Ecco, si prenda una di queste storie, si prenda la storia di un soldato intento col suo esercito a fagocitare chilometri e chilometri quadrati di spazio, in una corsa frenetica alla conquista del mondo. Si prenda questo soldato, viaggiatore sprovveduto della disgrazia, pellegrino di un dio violento, a visitare una città dopo l’altra, a soggiogare una città dopo l’altra, seguendo e provando a placare la sete di conquista dei suoi leader lontani. Come ogni turista che si rispetti, e come ogni buon marito, questo soldato conserva di ogni posto visitato non solo una memoria malinconica, ma anche un piccolo souvenir da inviare alla sua donna, per rinsaldare il suo matrimonio felice. Come ogni buon marito, come ogni uomo innamorato.

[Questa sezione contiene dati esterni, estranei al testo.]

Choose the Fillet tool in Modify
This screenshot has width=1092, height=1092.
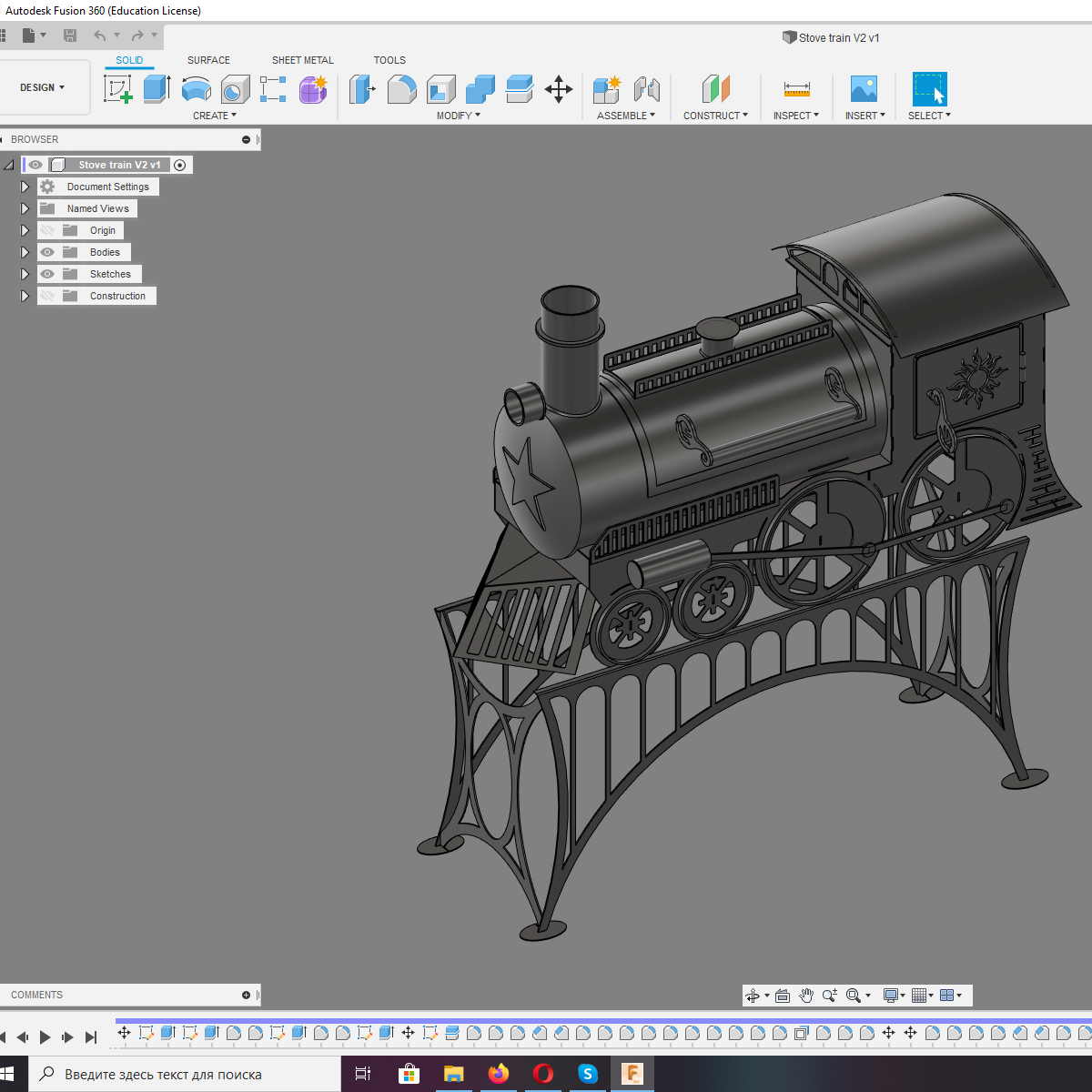click(x=401, y=89)
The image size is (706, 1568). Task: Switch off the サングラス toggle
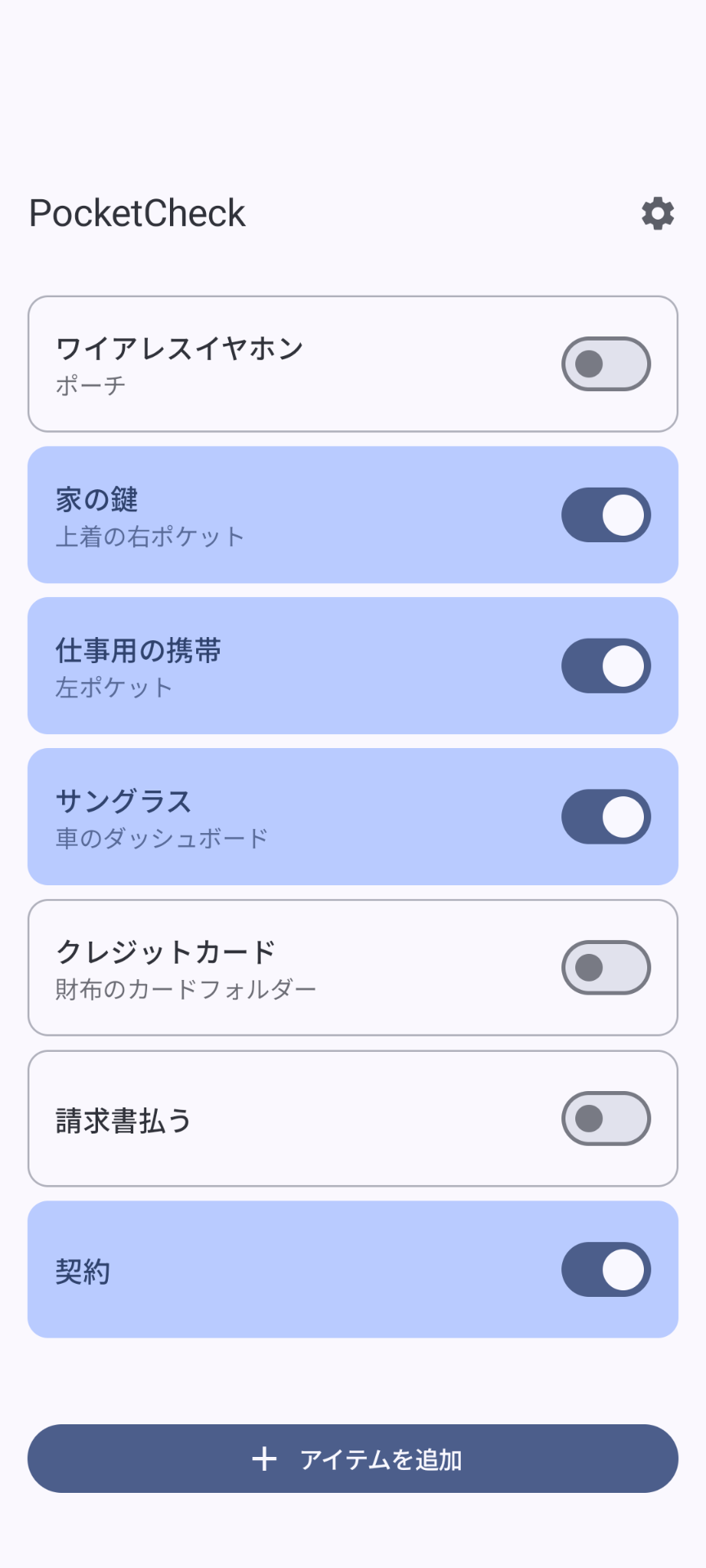coord(605,817)
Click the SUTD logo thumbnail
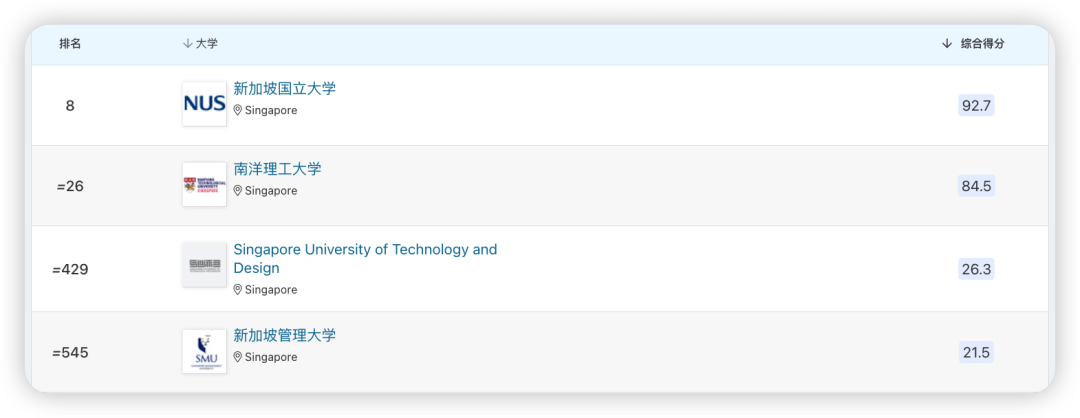Viewport: 1080px width, 418px height. tap(204, 265)
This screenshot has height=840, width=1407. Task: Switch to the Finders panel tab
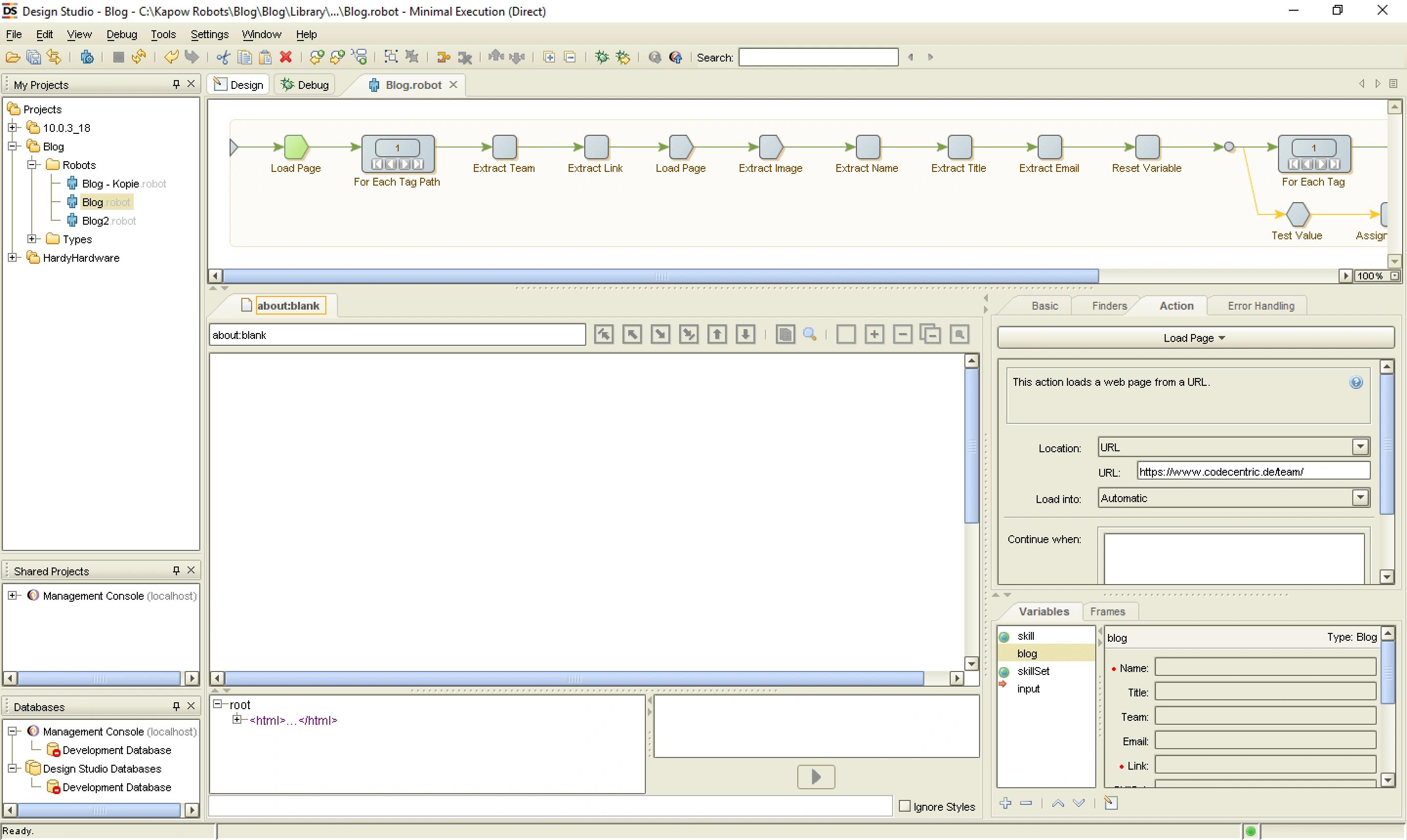1108,306
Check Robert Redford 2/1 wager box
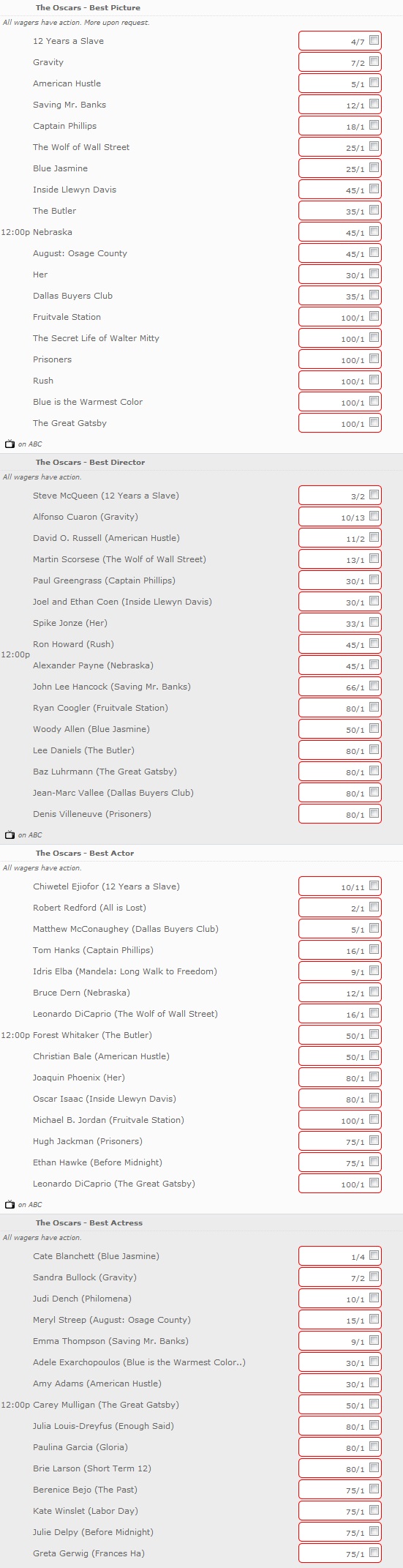 coord(374,908)
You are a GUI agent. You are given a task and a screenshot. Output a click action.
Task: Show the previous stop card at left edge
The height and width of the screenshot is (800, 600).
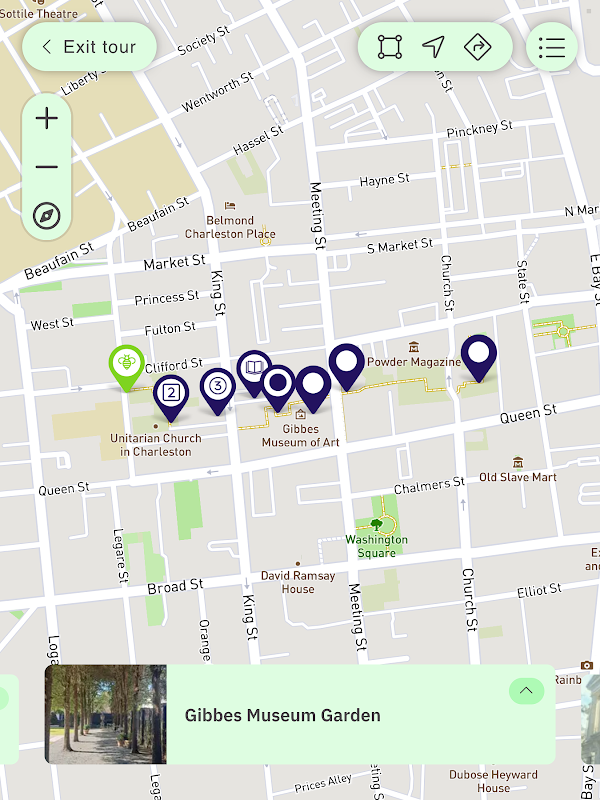coord(9,719)
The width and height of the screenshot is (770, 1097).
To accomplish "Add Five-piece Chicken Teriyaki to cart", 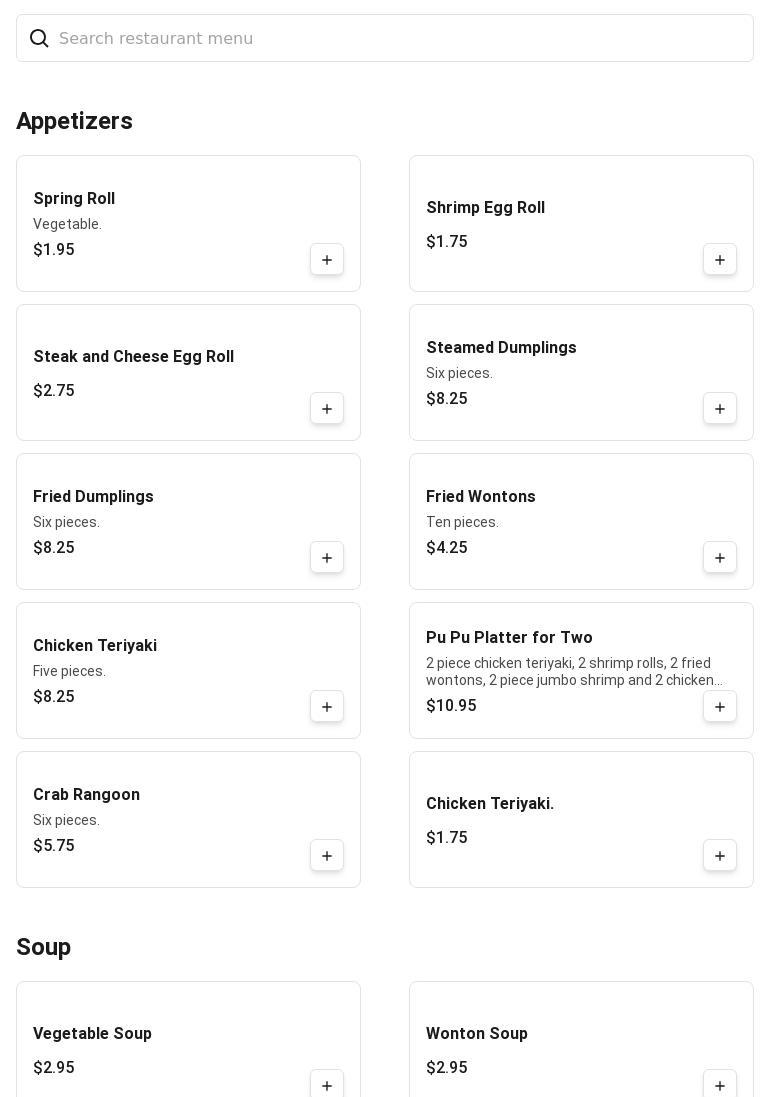I will click(327, 707).
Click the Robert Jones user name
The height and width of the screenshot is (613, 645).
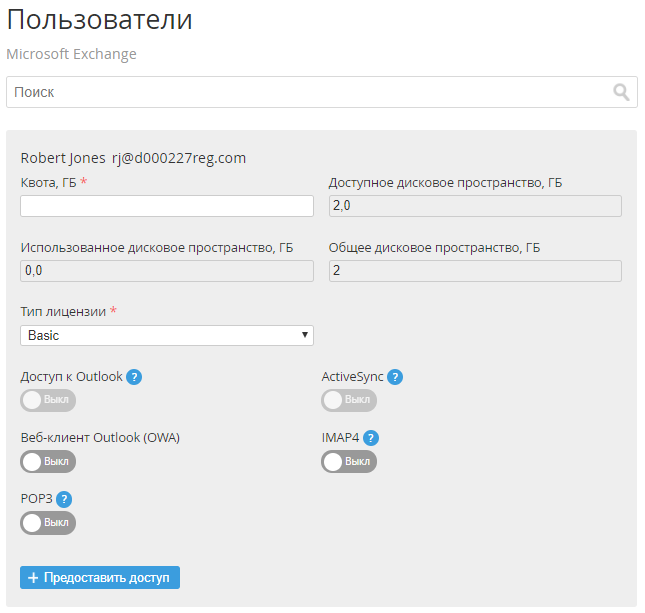(x=63, y=158)
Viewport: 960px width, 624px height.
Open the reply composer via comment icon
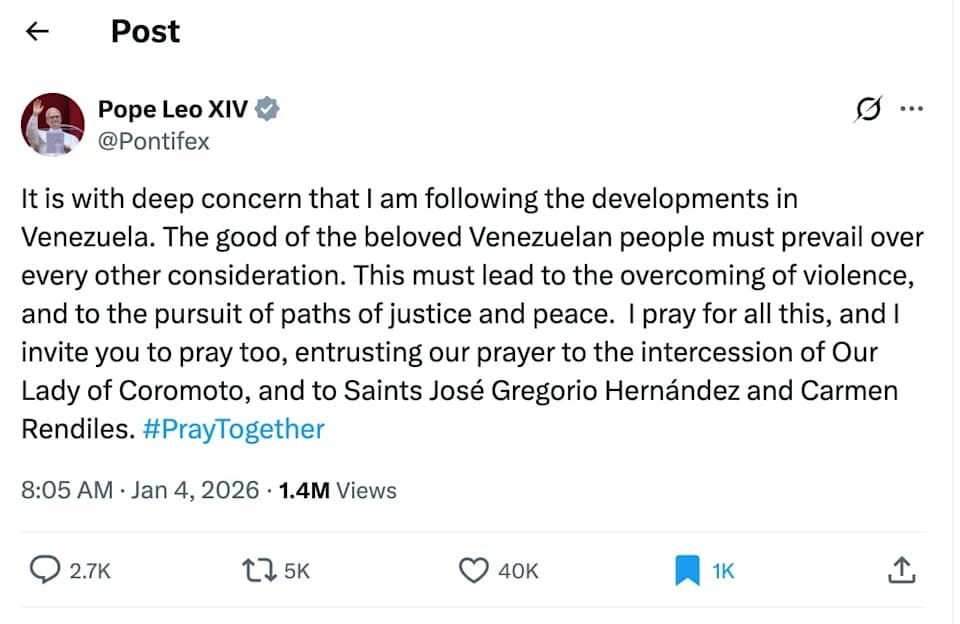43,570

Un soldato, protagonista contumace della storia della Guerra vista dalla prospettiva del guardaroba della moglie, dal punto di vista di una donna fiera del suo uomo, in giro per il mondo ad espandere il buon nome della patria. Questo è, grossomodo, quanto nell’anno Millenovecentoquarantadue, a guerra ancora in corso, un certo Bertolt Brecht scrisse in otto strofe di cinque versi. Ognuna di queste strofe, cominciando con un punto di domanda, si chiede Che cosa venne alla moglie del soldato? Da Praga, da Varsavia, da Oslo e da Rotterdam? E ancora da Bruxelles, da Parigi, e da Tripoli? E, infine, dalla lontana Russia?
Scarpe, una camicetta di lino, un collo di pelliccia e un bel cappello. E ancora dei merletti, una vestaglia di seta ed una catenella di rame per il collo. Infine, come ultimo regalo, un velo nero come quello delle vedove.
Questo ha portato la guerra alla donna del soldato: una cosa semplicissima, la morte. Ad essere sinceri un regalo non troppo originale, nemmeno a dirlo. Ma quelle otto strofe di un parossismo che si risolve nella sua stessa banalità, nella sua stessa assenza di originalità che si crogiola nel patetismo, hanno dentro il concentrato di un’epoca. Un amico di quel Bertolt Brecht, ovvero un tale che di nome faceva Kurt Weill, prese questa storia e ne fece una canzone. A dir la verità moltissimi dei versi di Brecht sono finiti in musica grazie a Weill, a suggellare un meraviglioso sodalizio tra un amico scrittore ed un altro musicista. E tanti dei frammenti di questo sodalizio, nonostante forse non ce ne rendiamo immediatamente conto, hanno continuato a serpeggiare nella musica di tutto il Novecento, in tutto il mondo.
Basta qualche esempio: quelli che amano Frank Sinatra hanno certamente accompagnato col ritmo del piede Make the knife; gli amanti lisergici dei Doors hanno certamente amato Alabama Song; gli adolescenti italiani degli anni Ottanta e Novanta hanno senza dubbio saltato impazziti quando i Litfiba offrivano nei loro concerti Cannon Song.
Forse per insistere sulla memoria di tutto questo, nel Millenovecentonovantaquattro, il regista Larry Weinstein ha richiamato un bel po’ di artisti contemporanei per riproporre, in un lungo film-documentario, tanto di quello che Weill con l’aiuto di Brecht (ma non solo) ha lasciato alla sua musica. Tra gli artisti che hanno risposto all’appello ci sono Elvis Costello, Nick Cave, Lou Reed, Charlie Haden, Teresa Stratas ed un’altra decina. La Ballata della moglie del soldato, la storia di un guardaroba e di una morte, è toccata a P.J. Harvey, ed una cosa è certa, quel parossismo, qui, diventa perfezione, tanto che è facile provare disprezzo per la vanitosa moglie di un soldato al fronte per le tutte le prime strofe, fino ad interrompere l’amarezza con un’altra amarezza nell’ultima strofa, quando oramai è tutto concluso.



× ASCOLTI

× Harvey P.J., Ballad of the soldier’s wife, in AA. VV., September Song. The music of Kurt Weill
(Soundtrack of a film by Larry Weinsten)
, 1997, Sony.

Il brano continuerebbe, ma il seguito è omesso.